Since they had severed much contact with the Tibetans since ancient times, along with some Buddhist influence, the Pumi had largely practiced Animism and ancestor worship, a religion locally known as Zanbala.

However, through the efforts of Tibetan Buddhist missionaries from Tibet, a significant proportion have adopted the Gelugpa and Kagyu lineage of Lamaism, much of whom are those in Sichuan.

The Zanbala religion, also locally known as Dingba, literally means white earth. It is noted that the Pumi around Ninglang still install Zanbala altars in their home, which were worshipped by the older generations. The Zanbala religion consists of the veneration of three gods and ancestral spirits, in which only the old men preside the rituals and prayers.

Almost all Pumi villages have their own local mountain gods, which are worshipped during festive seasons. On those days, the entire family will give food offerings and pray for the good health and prosperity of the family. On the 15th day of each month, the minor mountain god is worshipped, and a grand ceremony is held on the 15th day of the 7th lunar month to venerate the Great Mountain God.

In many of the Pumi homes, a cooking fire ring plays an important part of Pumi beliefs. The ring should never be touched by guests. A Guazei, which consists of small stone towers, is located behind the fire rings. During mealtime, the oldest male will take a spoonful of the food, which will subsequently be placed on every tower. One spoonful will be thrown into the fire, which acts as a symbolic gesture to feed the spirits of their ancestors.


Because of their origins, the Pumi are culturally influenced by the Tibetans. The Lunar New Year is also celebrated on the first fifteen days of the new year based on the lunar calendar. Losar is also celebrated by some as well.

Especially in Ninglang and Yongsheng, Pumi women often wear jackets with buttons down one side. Long and pleated skirts, multi-colored wide belts are worn. Owing to its cold weather, a goatskin is draped over their backs. However, in the case of the Lanping and Weixi areas, the womenfolk tend to wear colored long-sleeved jackets under their vests, along with long trousers which are fastened with embroidered belts. Like the Tibetans, Pumi women plait their hair with yak tail hairs and silk threads. Subsequently, their heads are wrapped in large cloths. Prized jewellery, such as silver earrings and bracelets are worn among the rich as well.

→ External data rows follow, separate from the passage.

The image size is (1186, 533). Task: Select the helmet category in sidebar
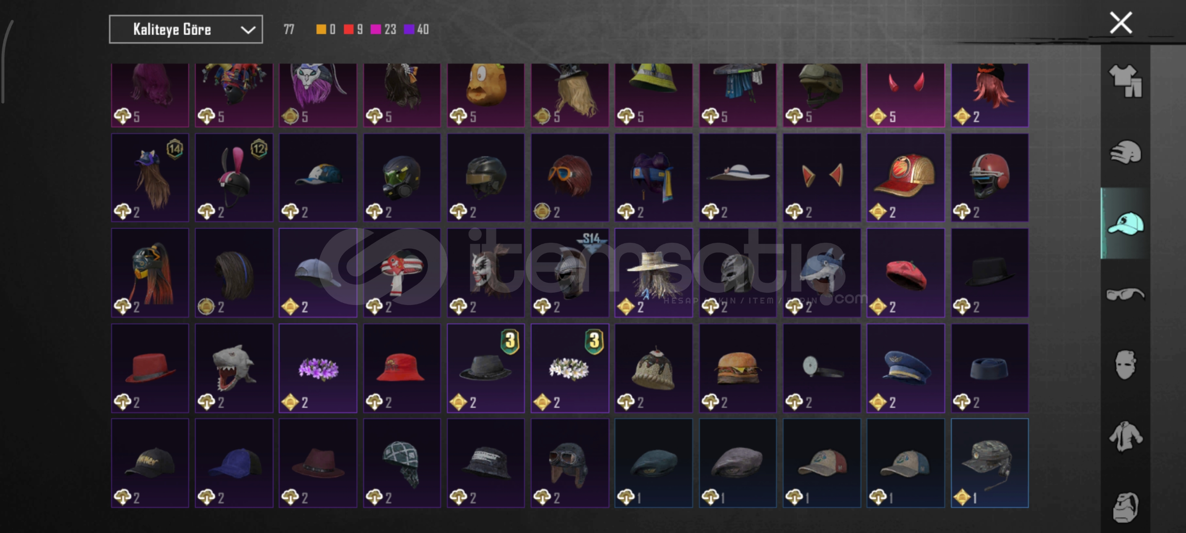pyautogui.click(x=1125, y=152)
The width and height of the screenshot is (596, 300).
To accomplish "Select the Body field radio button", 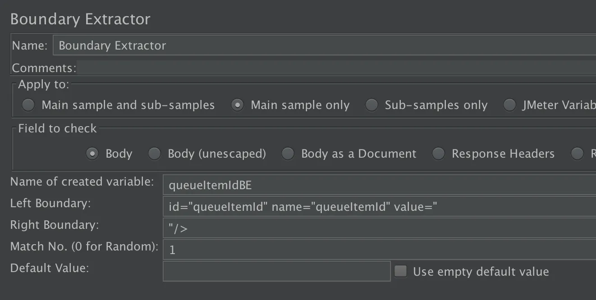I will tap(92, 154).
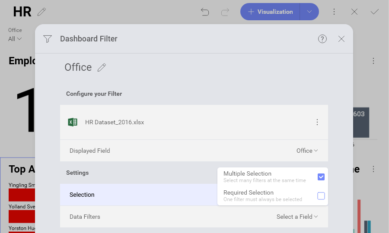Uncheck the Multiple Selection checkbox
This screenshot has width=389, height=233.
pyautogui.click(x=321, y=177)
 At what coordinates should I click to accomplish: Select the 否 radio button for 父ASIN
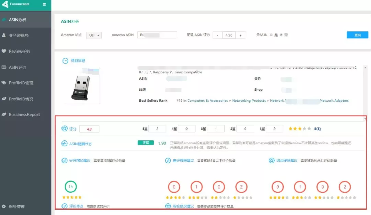[x=281, y=35]
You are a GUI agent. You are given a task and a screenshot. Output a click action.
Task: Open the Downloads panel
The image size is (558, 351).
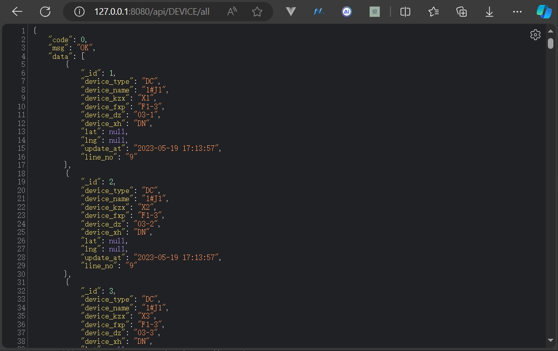489,12
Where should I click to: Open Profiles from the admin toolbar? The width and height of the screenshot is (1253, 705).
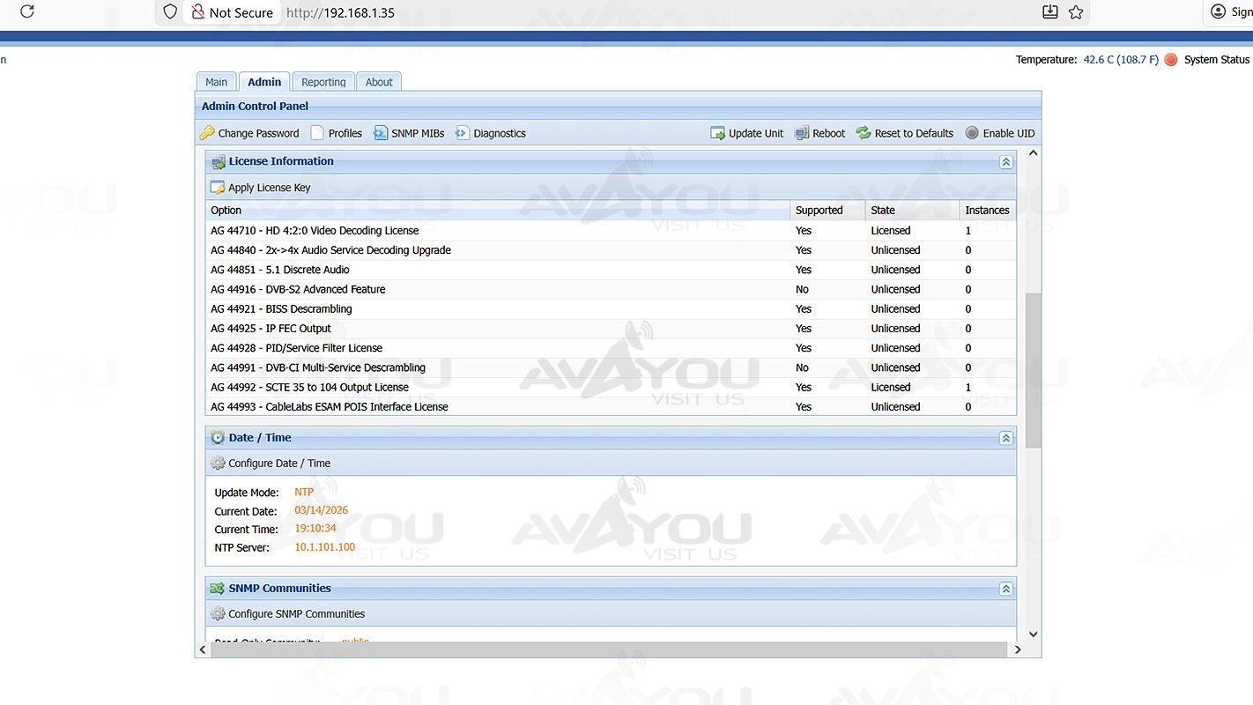[336, 133]
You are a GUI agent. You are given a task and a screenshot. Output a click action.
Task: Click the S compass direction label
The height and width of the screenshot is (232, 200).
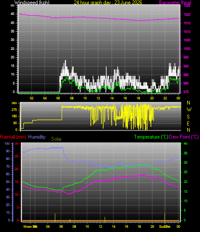188,117
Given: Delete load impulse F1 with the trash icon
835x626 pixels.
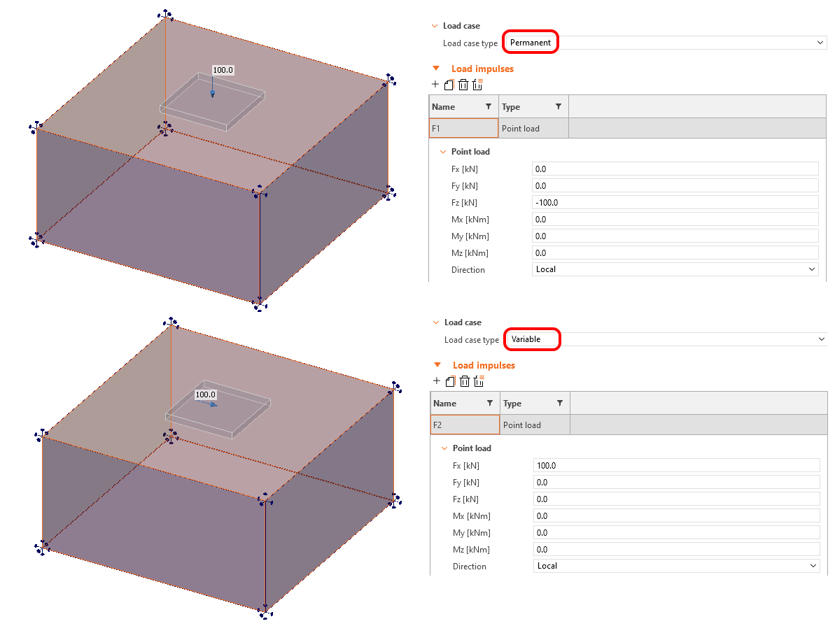Looking at the screenshot, I should click(463, 84).
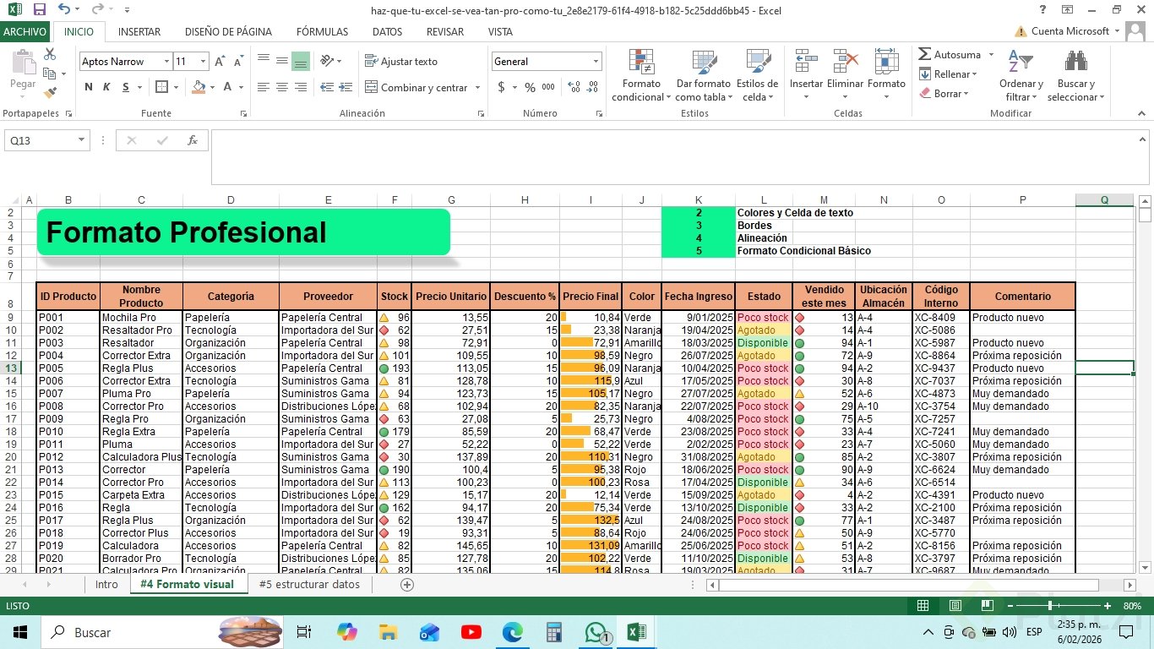Click the Autosuma sigma icon

click(925, 55)
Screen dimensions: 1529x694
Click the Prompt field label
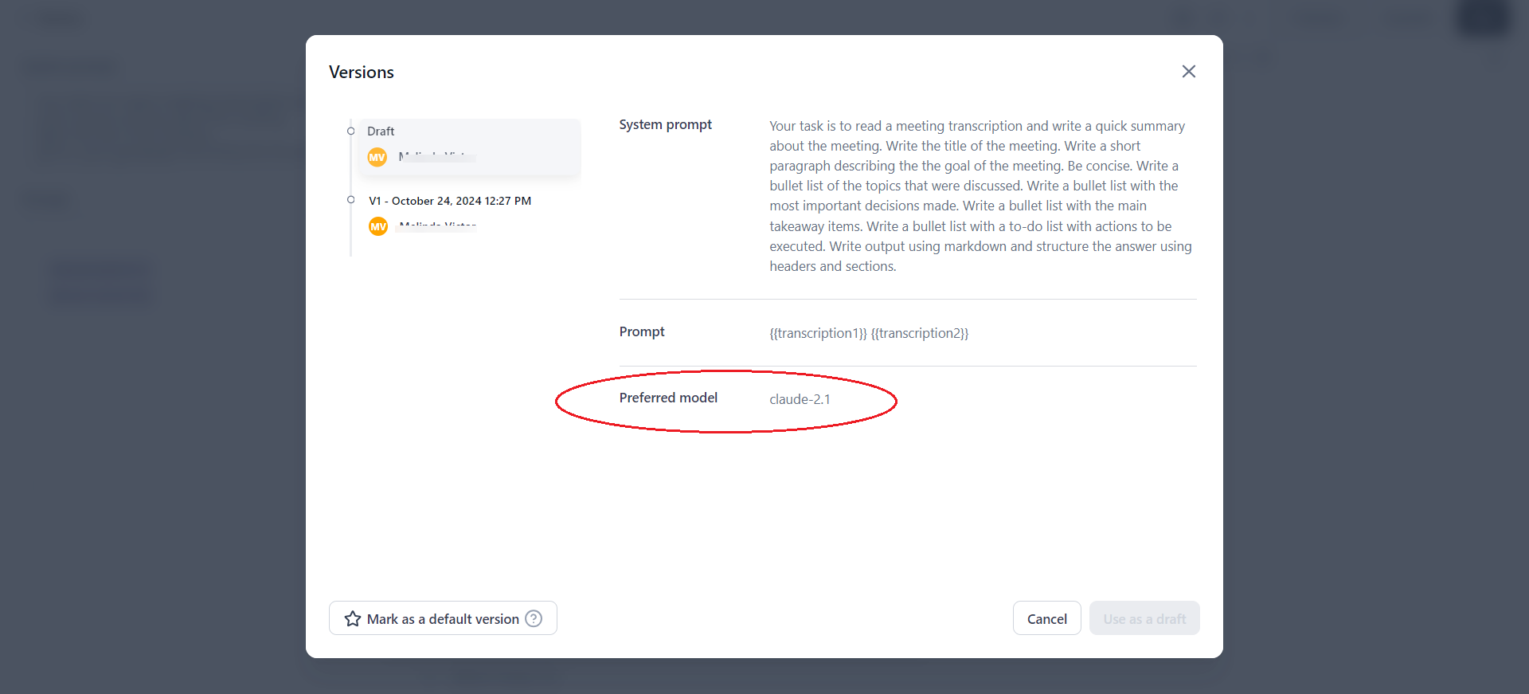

Pumi men tend to wear either sleeveless goatskin or linen jackets with and long trousers, which is accompanied by the Tibetan hat. Especially in the case of the hunters and warriors, a long Tibetan sword and deerskin bags may be carried. Upon reaching thirteen, the Pumi boys will go through the ablution rites of manhood and only after ablution may they put on adult clothing and take part in society's activities.


Owing to its cold weather and its close proximity to Tibet, the lifestyle of the Pumi closely resembles to that of the Tibetans.

Generally, the Pumi are a patrilineal and monogamous society, although polygamy is accepted. In Yongsing, the Pumi continue to follow a matriarchal system linked to the Azhu marriage system, which literally means friendship.

Leading an agricultural lifestyle, crops such as corn and maize serves as their staple food. A variety of vegetables and fruits such as the Chinese cabbage, carrots, eggplant and melons acts as supplements. Salted pork wrapped in pork skin in the shape of a pipa suggests the nickname of the "Pipa meat". Barley folur (Tsampa) and Butter tea (Chang) are also consumed as well.

External links

* [http://www.aasianst.org/absts/1995abst/inter/inter168.htm Buddhism among the Pumi and Mosuo]
* [http://www.infomekong.com/p_group_Tibetan_2.htm#Pumi%20of%20Sichuan%20(Poo-mee) Includes a profile of the Pumi of Sichuan]
* [http://drjosephrock.blogspot.com/2004_12_05_drjosephrock_archive.html Photographs of the Pumi]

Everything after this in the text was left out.